WHAT IS BEING ASKED
Your task is to transcribe, word for word, the line containing "This screenshot has width=984, height=404." and all lines that follow it to the end of the entries. Leave out the pictures.

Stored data
______
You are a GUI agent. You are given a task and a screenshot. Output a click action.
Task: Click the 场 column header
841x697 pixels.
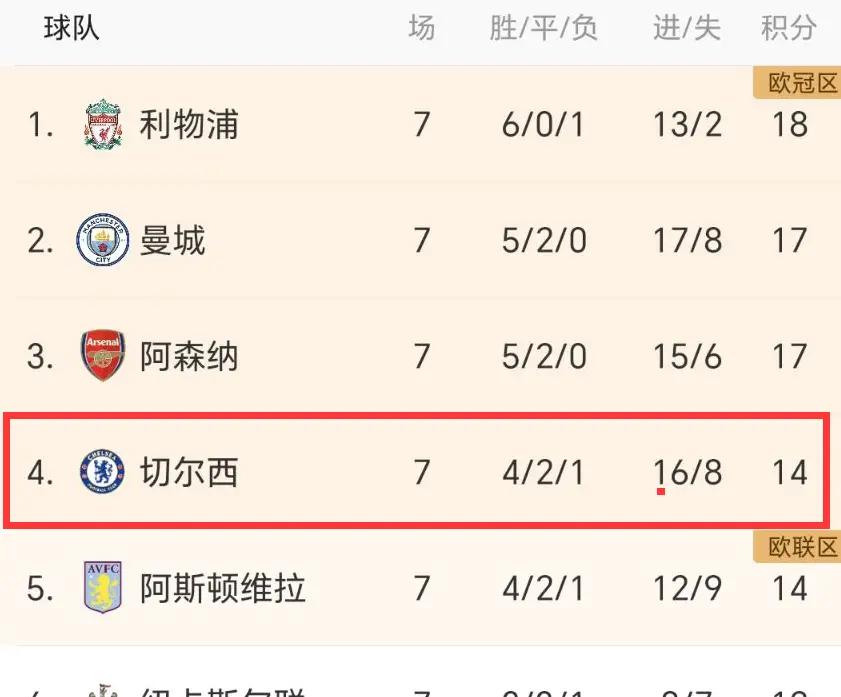[x=422, y=28]
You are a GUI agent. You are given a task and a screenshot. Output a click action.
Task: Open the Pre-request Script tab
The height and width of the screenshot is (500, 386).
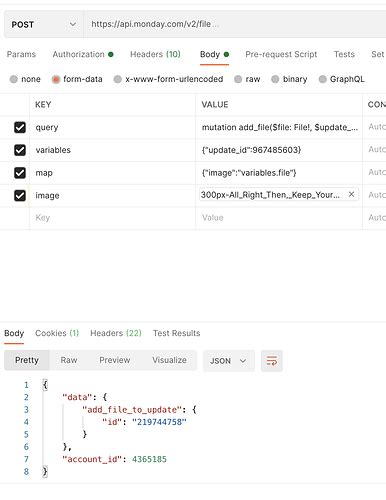point(281,54)
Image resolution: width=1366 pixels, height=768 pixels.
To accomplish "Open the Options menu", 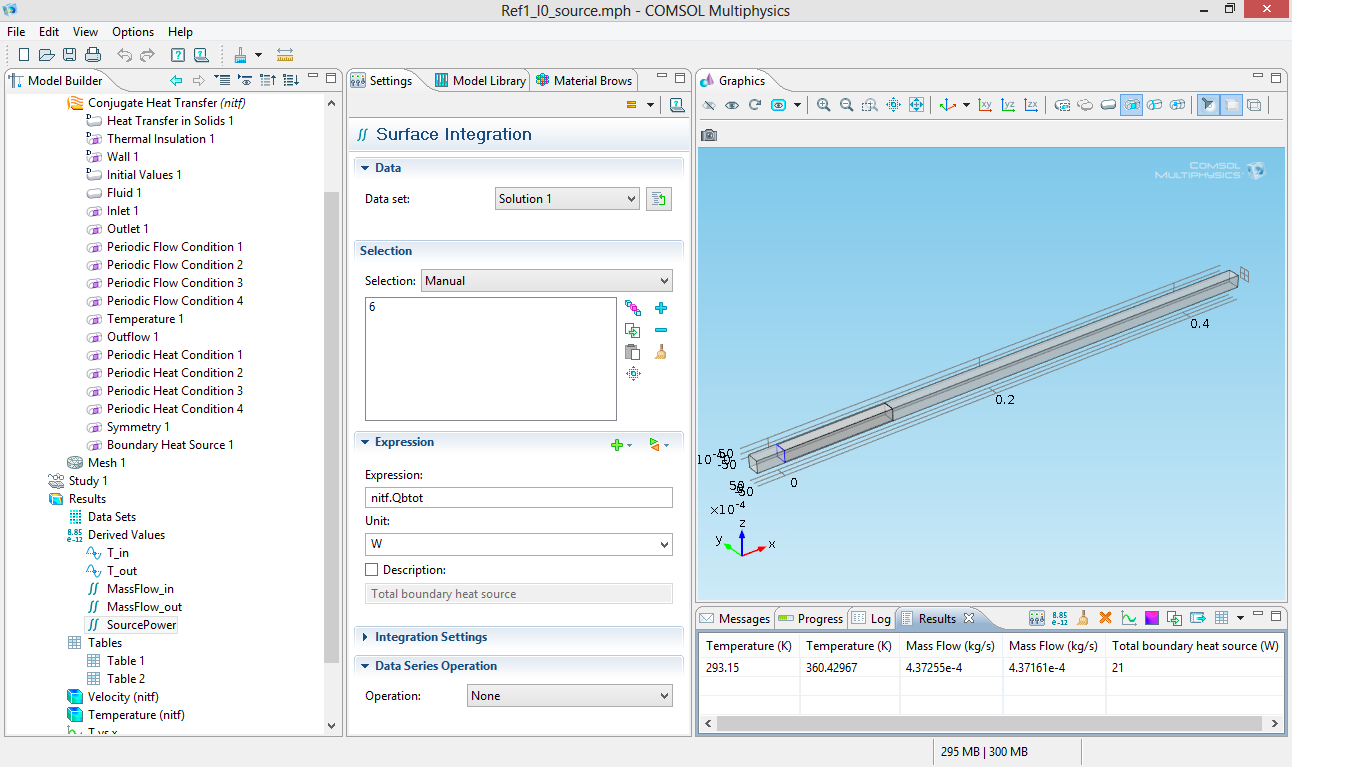I will pos(133,32).
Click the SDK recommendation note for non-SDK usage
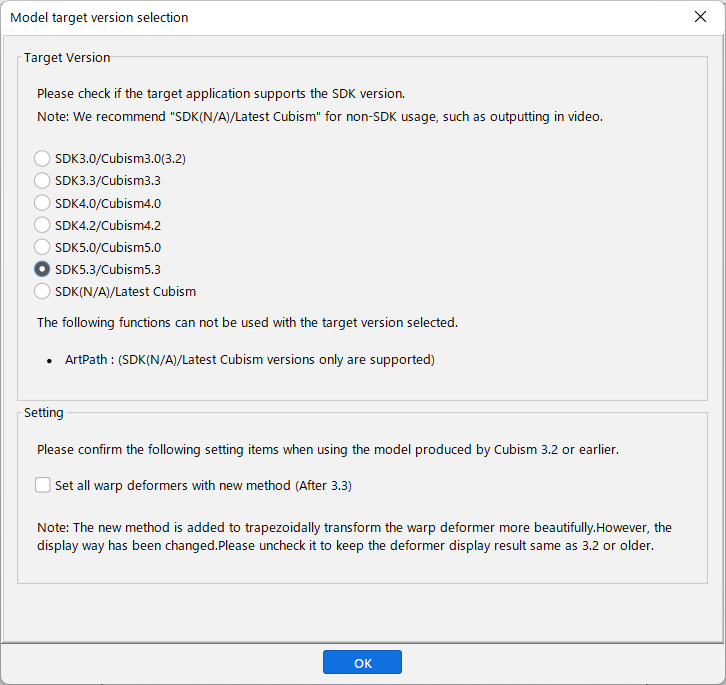726x685 pixels. click(x=320, y=116)
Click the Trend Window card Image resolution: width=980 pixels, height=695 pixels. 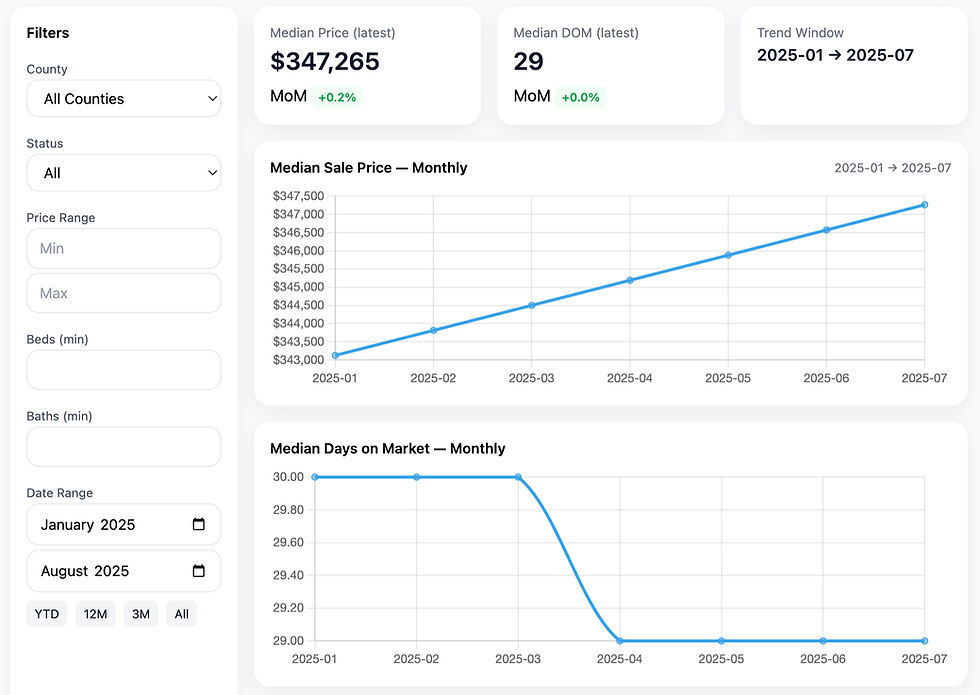[x=854, y=65]
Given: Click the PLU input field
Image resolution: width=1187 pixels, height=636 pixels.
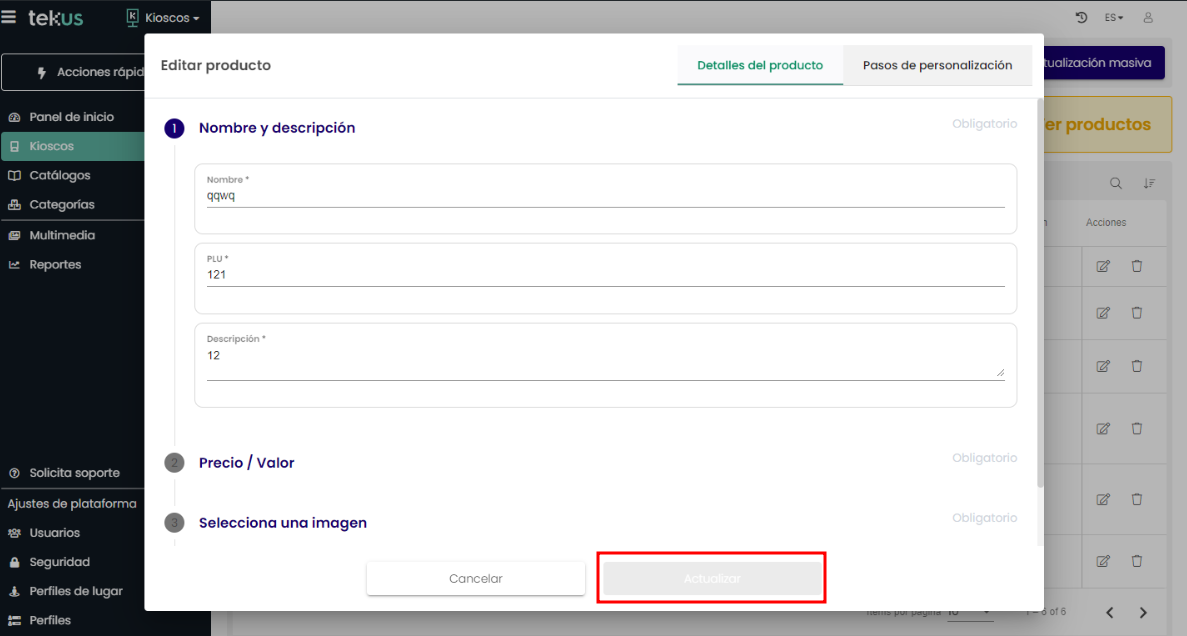Looking at the screenshot, I should pyautogui.click(x=605, y=275).
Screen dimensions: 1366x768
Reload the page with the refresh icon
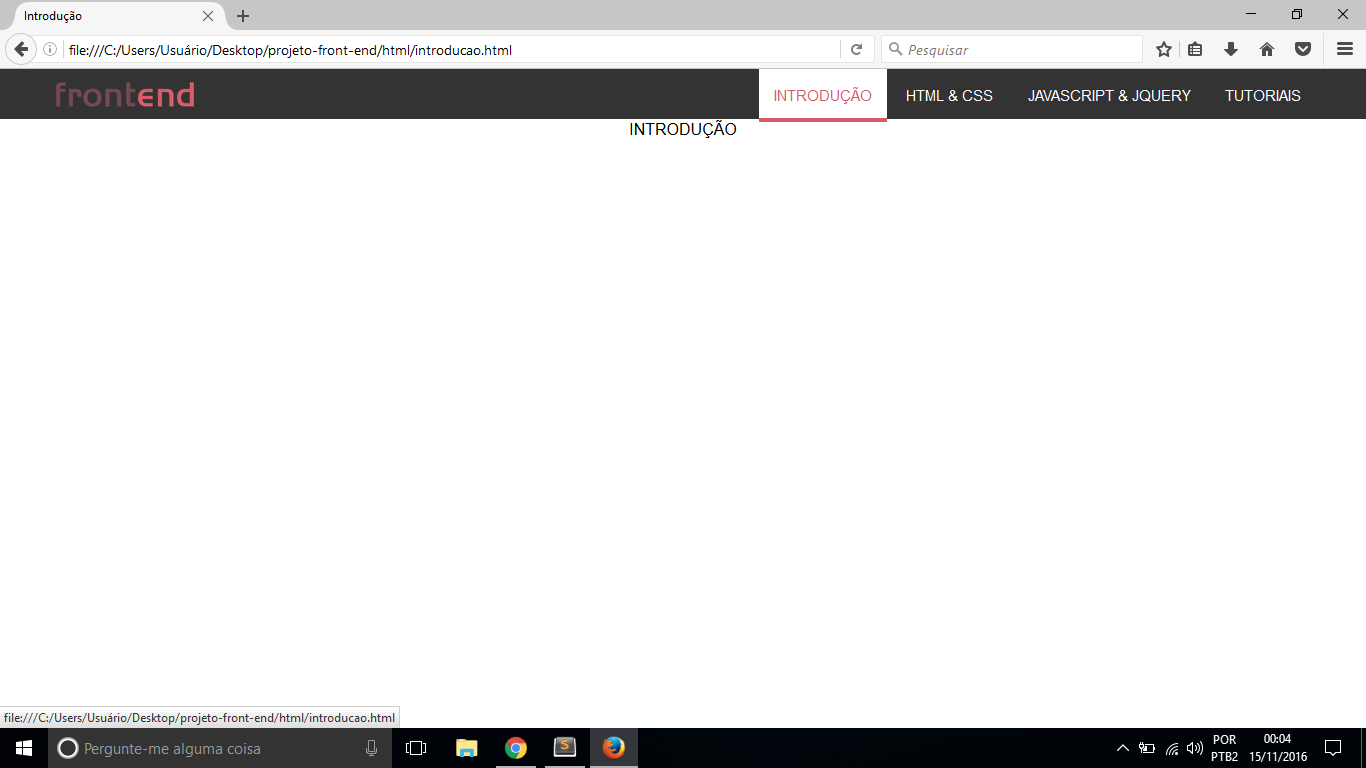[x=857, y=49]
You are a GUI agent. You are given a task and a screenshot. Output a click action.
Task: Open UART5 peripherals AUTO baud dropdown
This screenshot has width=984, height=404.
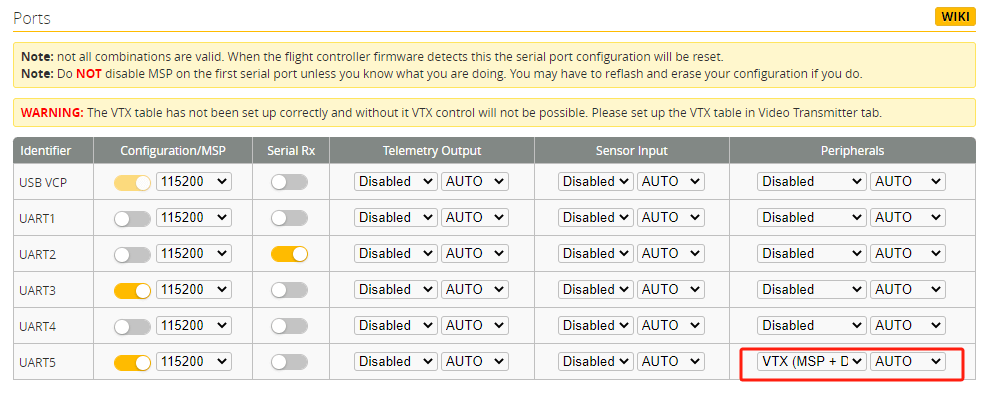[x=908, y=361]
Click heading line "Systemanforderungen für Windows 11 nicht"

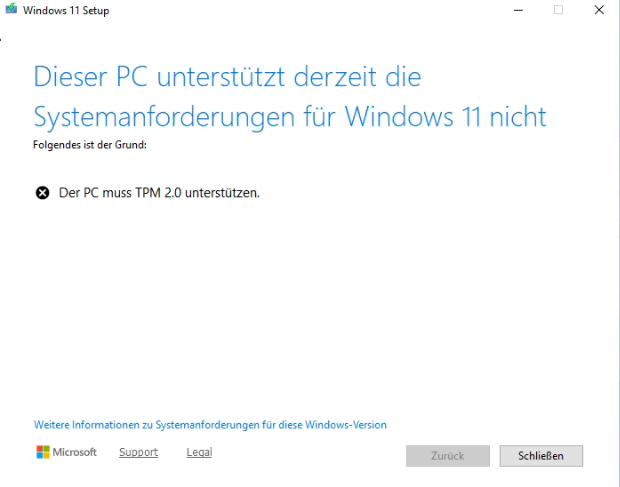pyautogui.click(x=290, y=116)
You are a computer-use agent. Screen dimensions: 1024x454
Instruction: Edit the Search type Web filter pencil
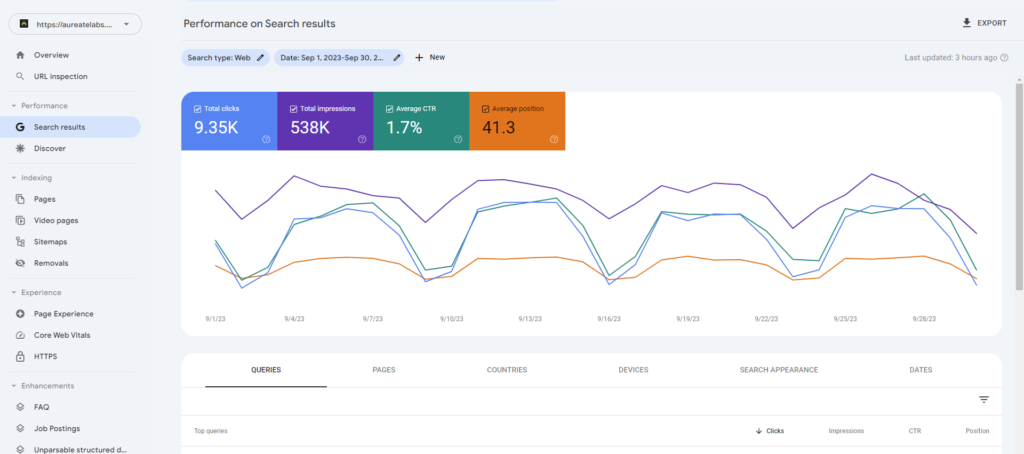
______
SOLUTION TO THE EXERCISE
This screenshot has width=984, height=404.
[x=908, y=361]
Click heading line "Systemanforderungen für Windows 11 nicht"

pyautogui.click(x=290, y=116)
You are a computer-use agent. Screen dimensions: 1024x454
Instruction: Edit the Search type Web filter pencil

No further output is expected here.